Visages graves et marqués par l’émotion, les épouses, les mères et les sœurs des victimes faisaient face sur l’estrade aux anciens militaires, habillés en civil, mais portant toujours les cheveux courts.

« Après des années de silence et de peur, il est enfin venu l’heure de la vérité, d’en terminer avec des décennies d’impunité », expliquait la JEP dans une vidéo diffusée en préalable aux déclarations des ex-soldats. Une « audience de reconnaissance de la vérité et de responsabilité », a souligné Catalina Diaz.

« Je reconnais et j’accepte ma responsabilité comme coauteur de ces crimes de guerre », a déclaré au micro Nestor Gutierrez, caporal de la 15e Brigade mobile à l’époque des faits.

« Nous avons assassiné des personnes innocentes, des paysans. Je veux le souligner : ceux que nous avons assassinés étaient de simples paysans », a avoué l’ancien soldat, évoquant « la pression du haut commandement » et ses « exigences de résultat ».

Autre mis en cause, le colonel Rubén Castro a reconnu l’existence d’une « bande criminelle » parmi ses hommes « créée dans le seul but d’augmenter » les pertes.

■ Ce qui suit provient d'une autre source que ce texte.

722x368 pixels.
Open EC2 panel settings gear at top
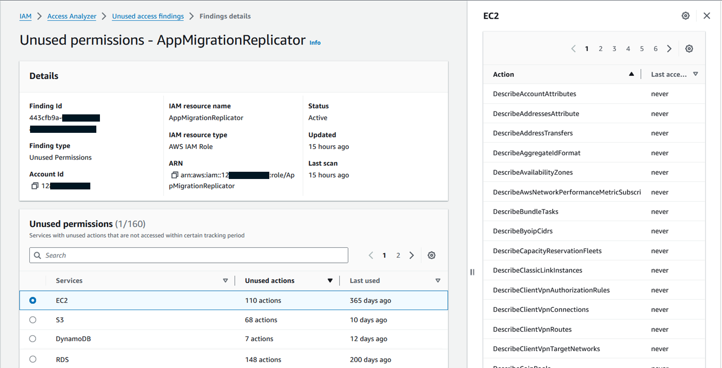[x=685, y=16]
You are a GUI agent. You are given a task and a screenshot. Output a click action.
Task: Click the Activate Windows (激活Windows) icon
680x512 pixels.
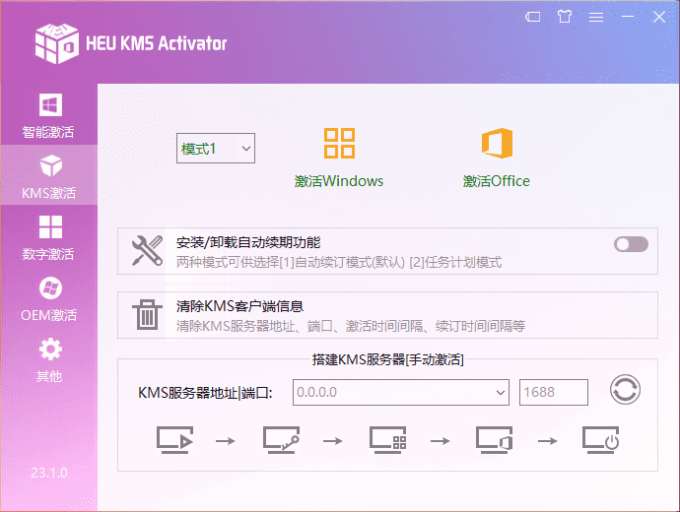coord(339,144)
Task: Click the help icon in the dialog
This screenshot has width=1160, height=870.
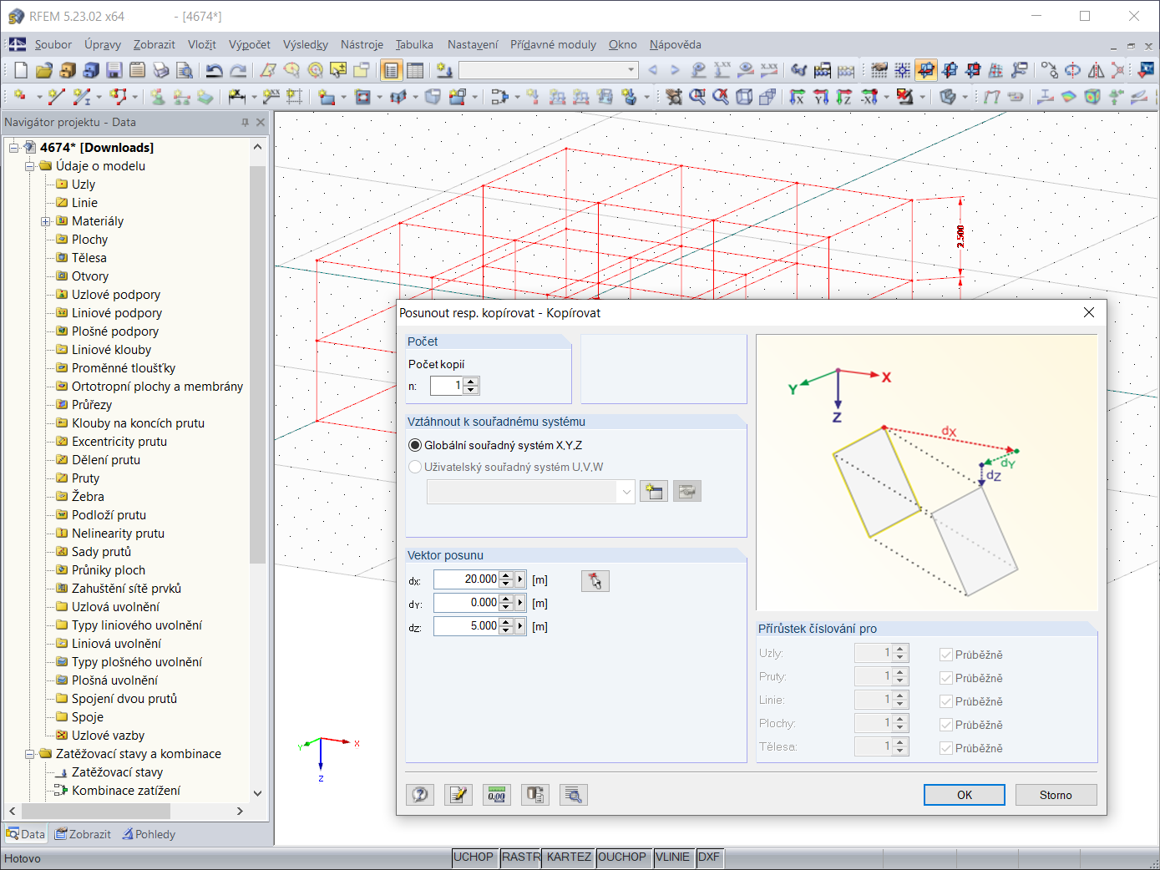Action: click(x=420, y=795)
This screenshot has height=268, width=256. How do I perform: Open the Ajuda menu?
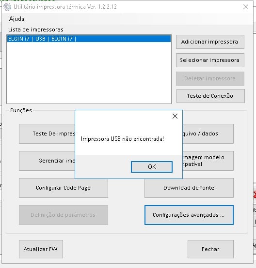point(16,19)
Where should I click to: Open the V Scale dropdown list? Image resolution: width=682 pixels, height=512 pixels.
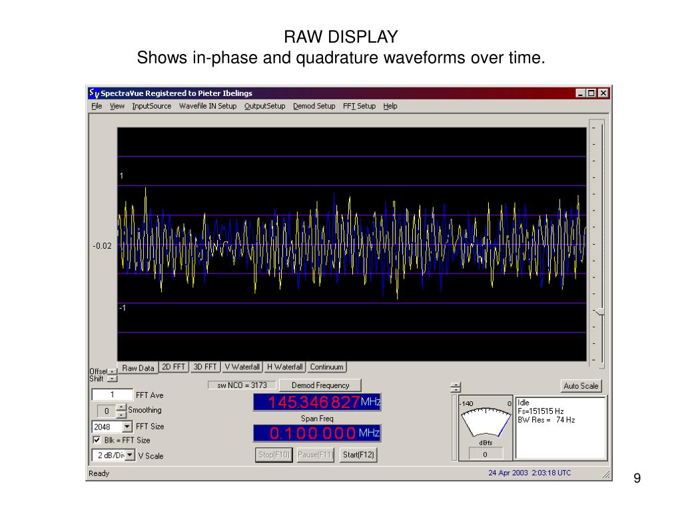point(130,455)
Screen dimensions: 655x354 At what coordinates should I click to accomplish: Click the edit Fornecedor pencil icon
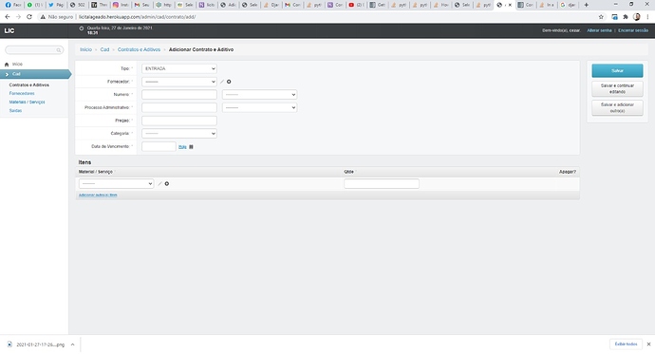tap(222, 82)
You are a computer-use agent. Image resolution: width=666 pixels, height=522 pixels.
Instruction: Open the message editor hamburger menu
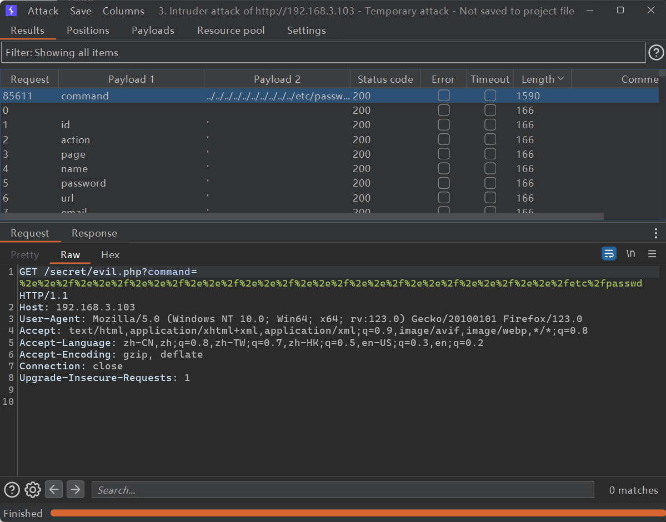pos(652,254)
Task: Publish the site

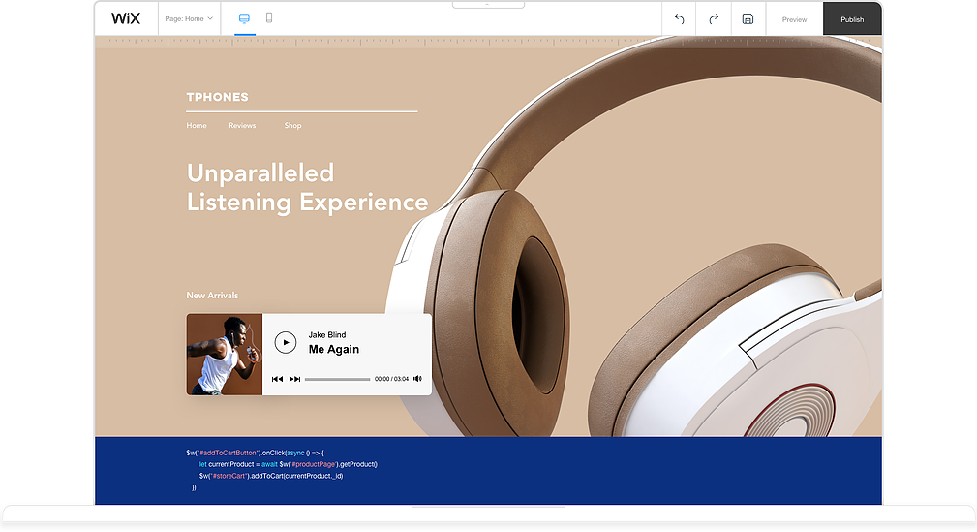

Il a demandé pardon pour avoir exigé l’assassinat de « bonnes personnes ».

Les accusés ont tour à tour précisé les circonstances dans lesquelles ils ont assassiné ces hommes, pour la plupart âgés de 25 à 35 ans, des paysans séquestrés ou des jeunes trompés par des promesses de travail.

Ils étaient ensuite exécutés dans une ferme voisine de la caserne d’Ocaña ou alentour. Une pratique motivée par une « politique institutionnelle de l’armée consistant à comptabiliser les corps » pour gonfler ses résultats dans la lutte contre les guérillas, a fustigé la juge Diaz qui préside l’audience.

Breloques et promotions

 

En échange, les soldats recevaient primes, permissions, promotions et médailles, a expliqué la magistrate.

« Je vous demande de réhabiliter le nom de nos proches […]. Ils étaient des paysans qui travaillaient honnêtement, non des criminels ou des guérilleros », s’est émue Eduvina Becerra, compagne d’un des agriculteurs assassinés.

« L’armée nous trompait, ils ont tué nos frères, nos fils », a dénoncé Sandra Barbosa, sœur d’une autre victime.

Selon la JEP, quelque 6400 civils ont été exécutés entre 2002 et 2008 dans le pays en échange d’avantages matériels pour les militaires. À ce jour, une vingtaine d’entre eux ont reconnu leur responsabilité dans ces crimes.

Le haut commandement militaire et l’ex-président de droite Alvaro Uribe (2002-2008), alors à la tête du pays, ont toujours démenti une action systématique, parlant de « cas isolés ».

La JEP juge les pires crimes du conflit qui a duré plus d’un demi-siècle et fait neuf millions de morts, disparus, kidnappés, mutilés et déplacés.

Selon l’accord de 2016, ceux qui avouent leurs crimes et allouent des réparations à leurs victimes bénéficieront de peines alternatives à la prison.

En janvier, huit anciens chefs des FARC, qui ont reconnu leur responsabilité, ont été inculpés pour l’enlèvement de 21 396 personnes.

Les premières sentences sont attendues courant 2022.